What the task requires:
When a line in the entries contains the word "Given", copy that line in full.

** Opening Data excerpts block **

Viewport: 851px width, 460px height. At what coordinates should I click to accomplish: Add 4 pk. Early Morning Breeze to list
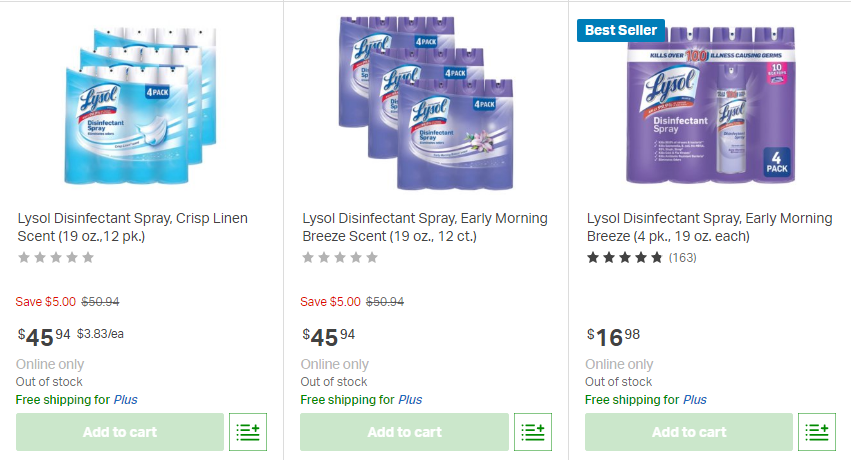pos(817,432)
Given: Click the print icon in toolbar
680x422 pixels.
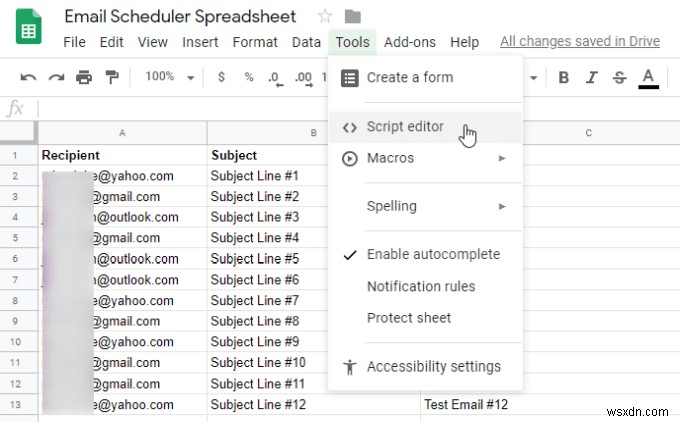Looking at the screenshot, I should (x=84, y=77).
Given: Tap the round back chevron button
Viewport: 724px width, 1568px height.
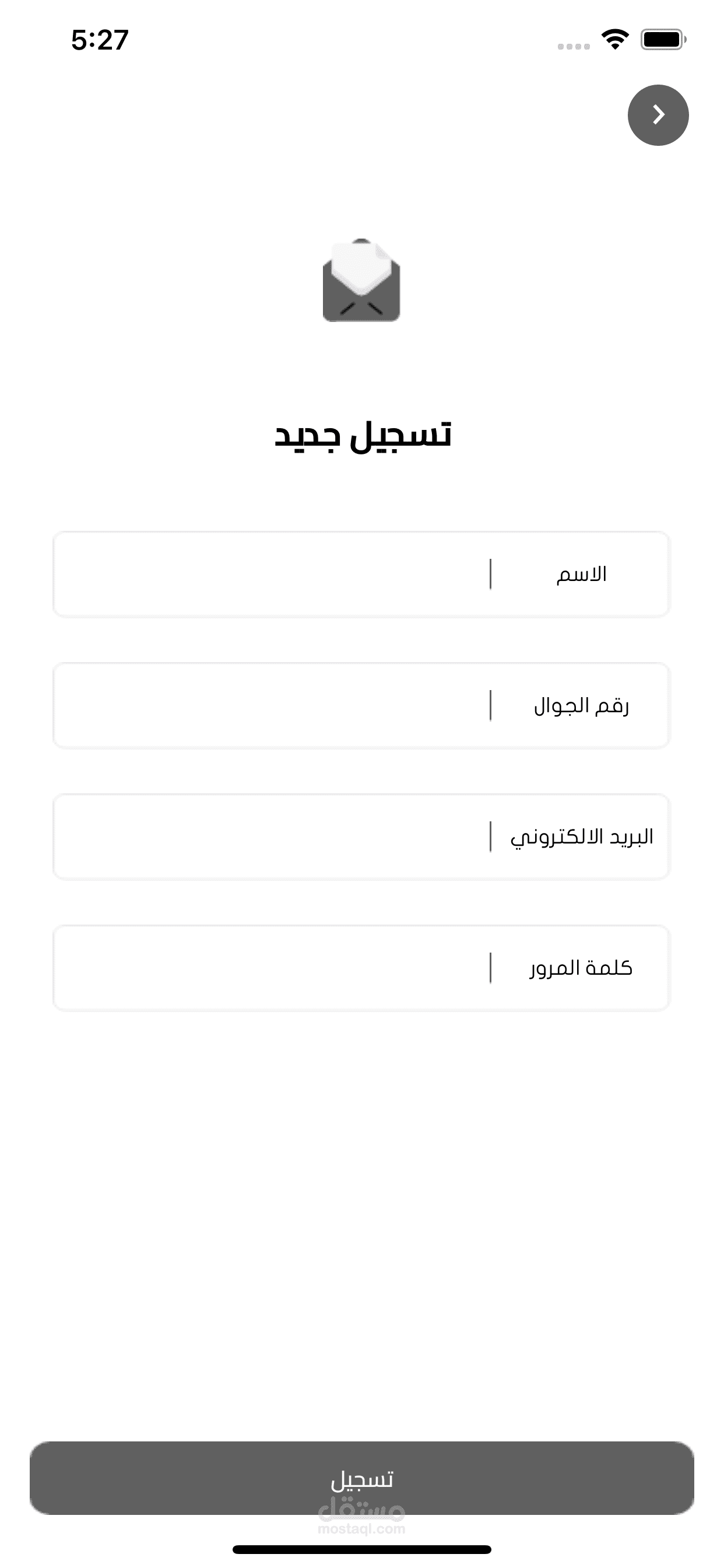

** Closing Data excerpts block **

Response area:
Given: Click the print icon in toolbar
Given: Tap the round back chevron button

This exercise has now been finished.